Ah yes, the post from the person who really wants to sound intellectual.
However, if I talk to someone and ask them for something and they consensually provide it, then the government has no right to influence that situation unless its willing to breach individual rights.
And when you two agree to dump your trash in my yard, the government shouldn't get involved, right? After all, you two made your own agreement.
No? Well, that's the situation here. The particulates from these stoves do not just remain around the person who buys the stove.
Banning wood burning stoves indifferent to zoning, population density, and frequency of use is actually pretty irrational.

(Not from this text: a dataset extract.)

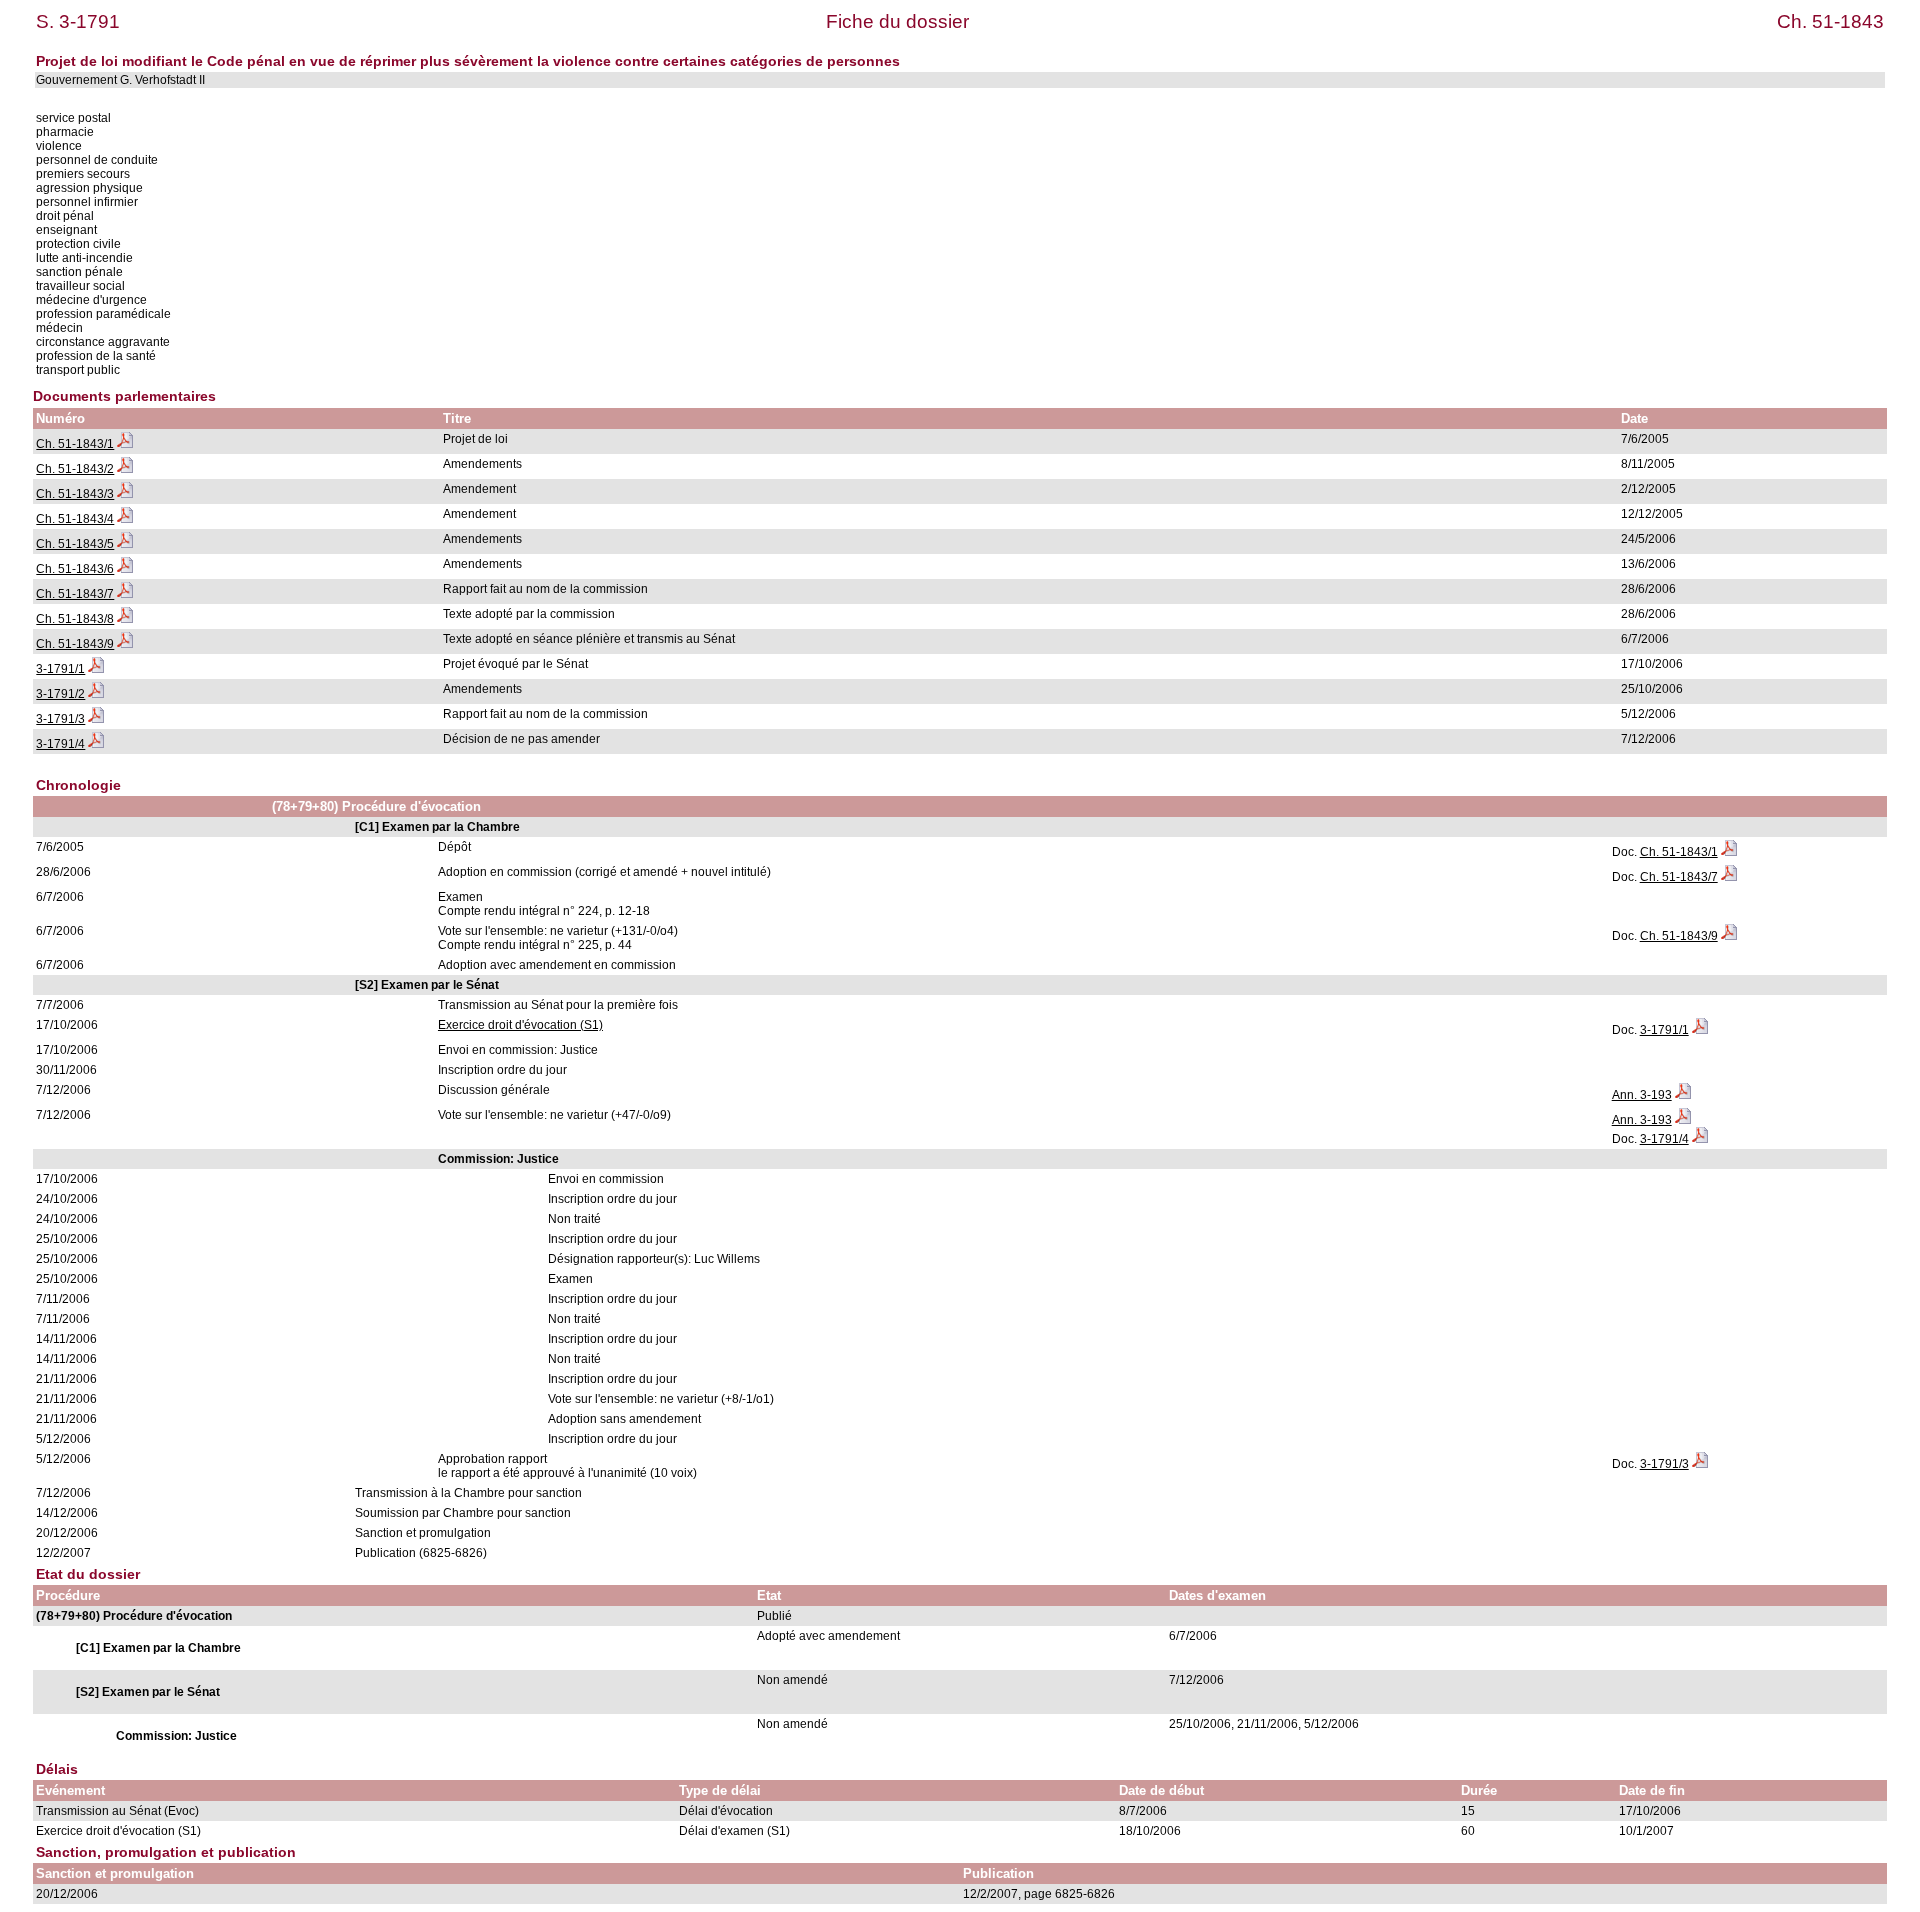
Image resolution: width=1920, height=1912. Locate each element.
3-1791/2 (60, 694)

You know what's more irrational? Thinking that a limit on particulates is "banning wood burning stoves". It is quite possible to make a wood burning stove that meets the new regulations. Most manufacturers did not bother until now, because they did not have to.

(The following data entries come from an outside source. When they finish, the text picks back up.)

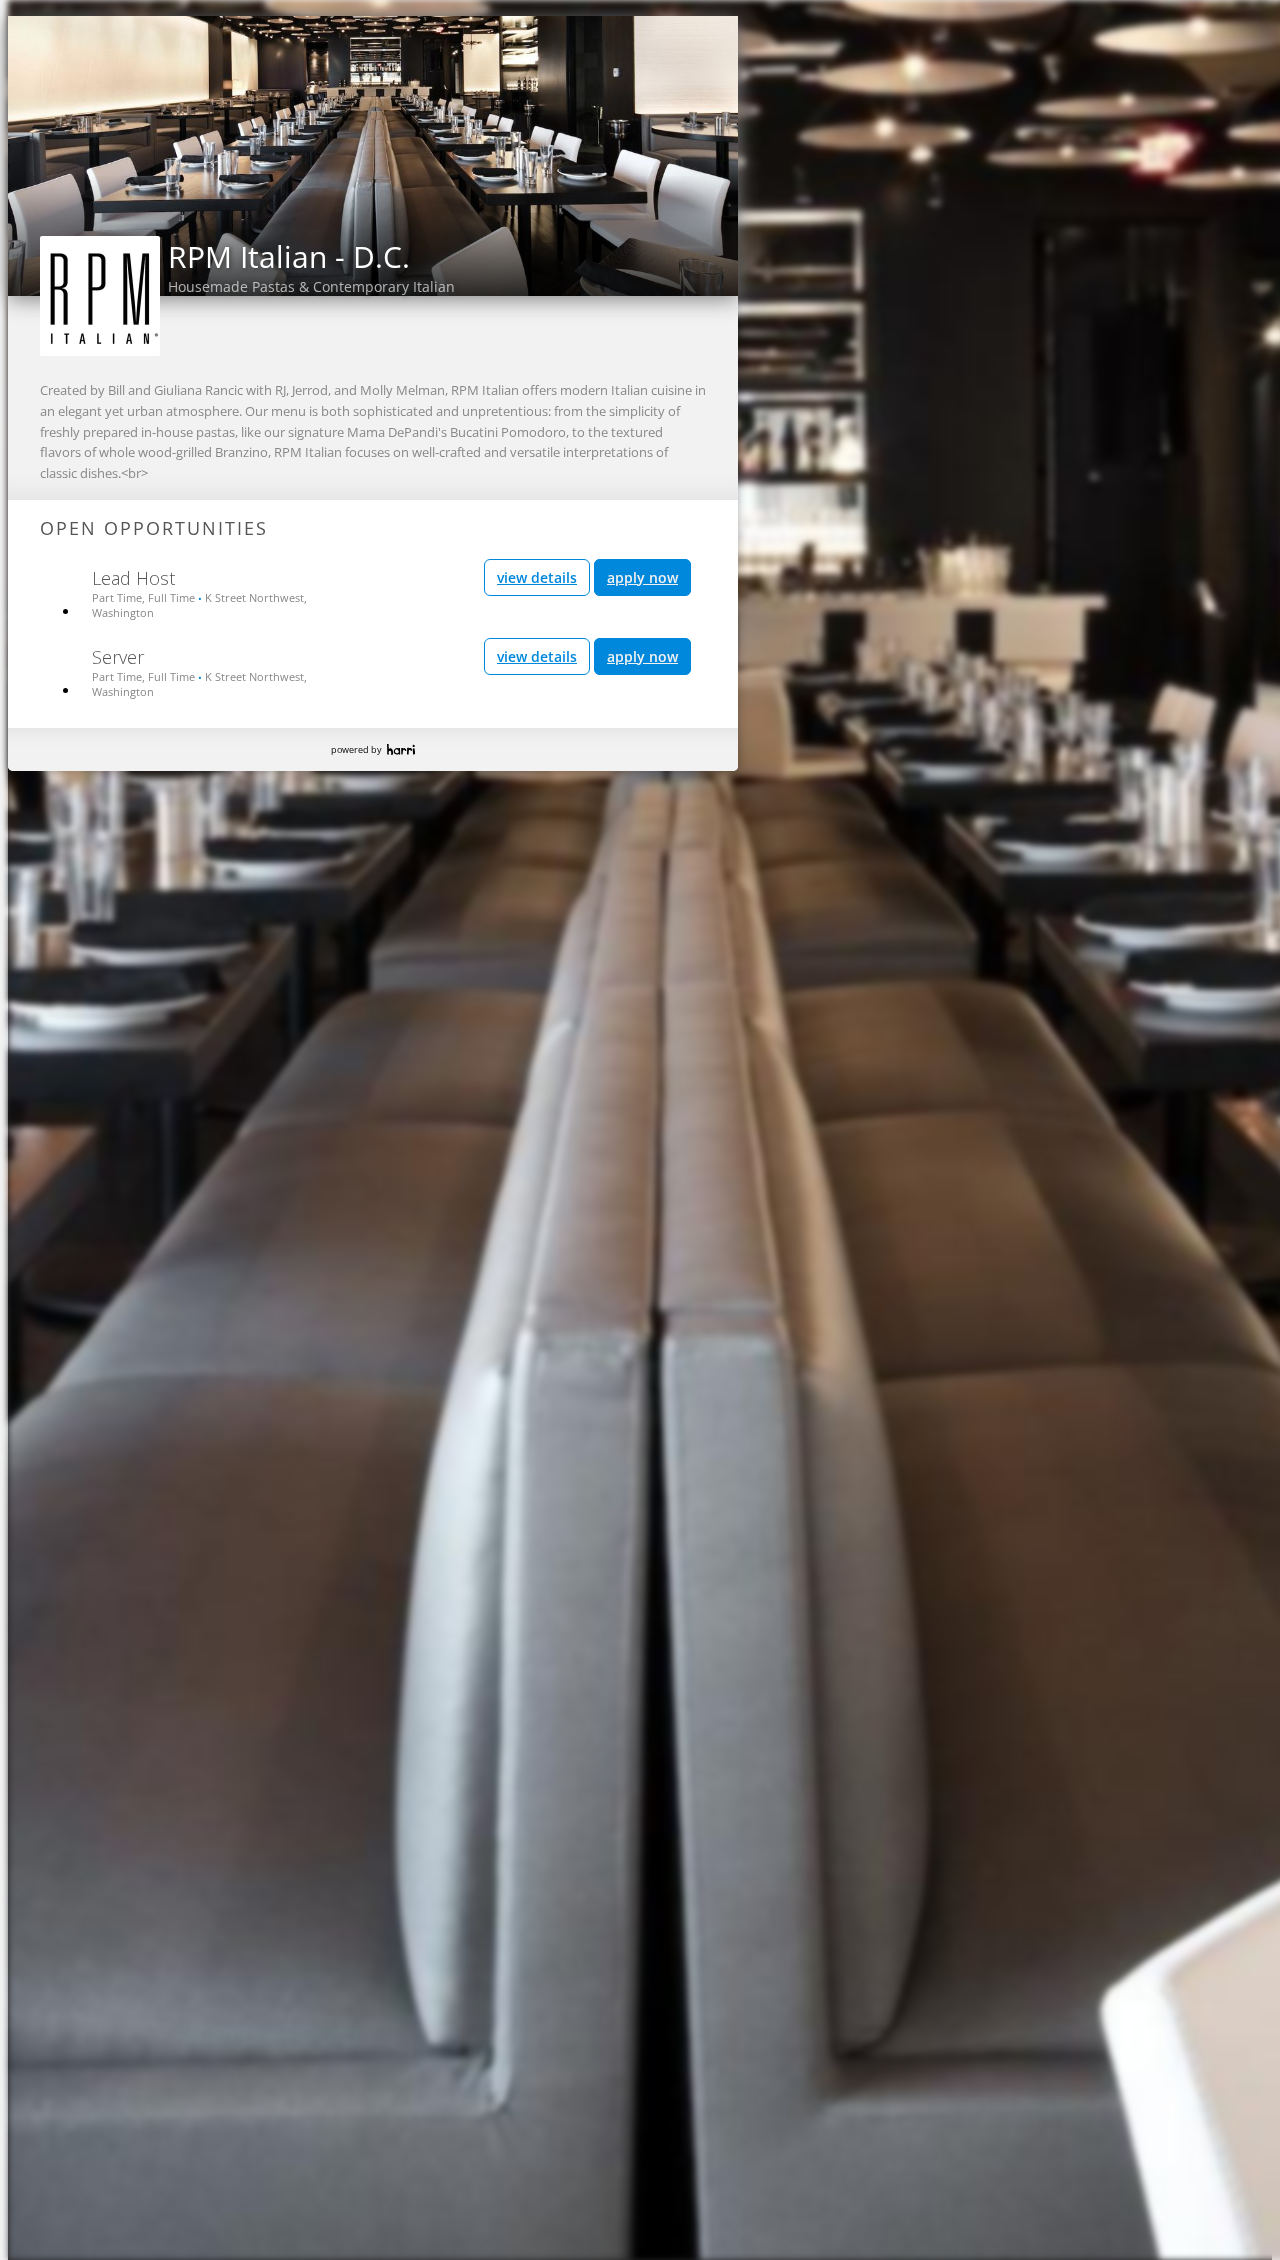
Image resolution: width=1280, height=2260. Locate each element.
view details (537, 577)
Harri (401, 749)
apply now (642, 577)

Banning them entirely is actually a really bad idea for a few reasons. One, many people will simply not follow the law and there is no means to actually enforce it. You're not going to inspect kitchens in rural house holds.
You now what else is irrational? Believing that regulations on _new_ wood stoves would have to be enforced by inspecting _existing_ wood stoves.
The second problem with this law is that it hurts people that aren't hurting anyone else.
Except that those particulates aren't just remaining near those stoves.
Industrial particulates were pretty much not a problem east of the Mississippi. Why? Jet stream blew them East. That's why states in the Eastern 1/3rd of the country made a big deal about regulating them in the 70's, whereas most of the states in the West did not care.
He's in the middle of giant forest and has to keep brush clear of his property on a regular basis. That brush must be burned.
Nope, there's other disposal methods. Burning is just the cheapest.
And good news! He can keep using his old wood stove. Or if he buys a new one, it will put out fewer particulates.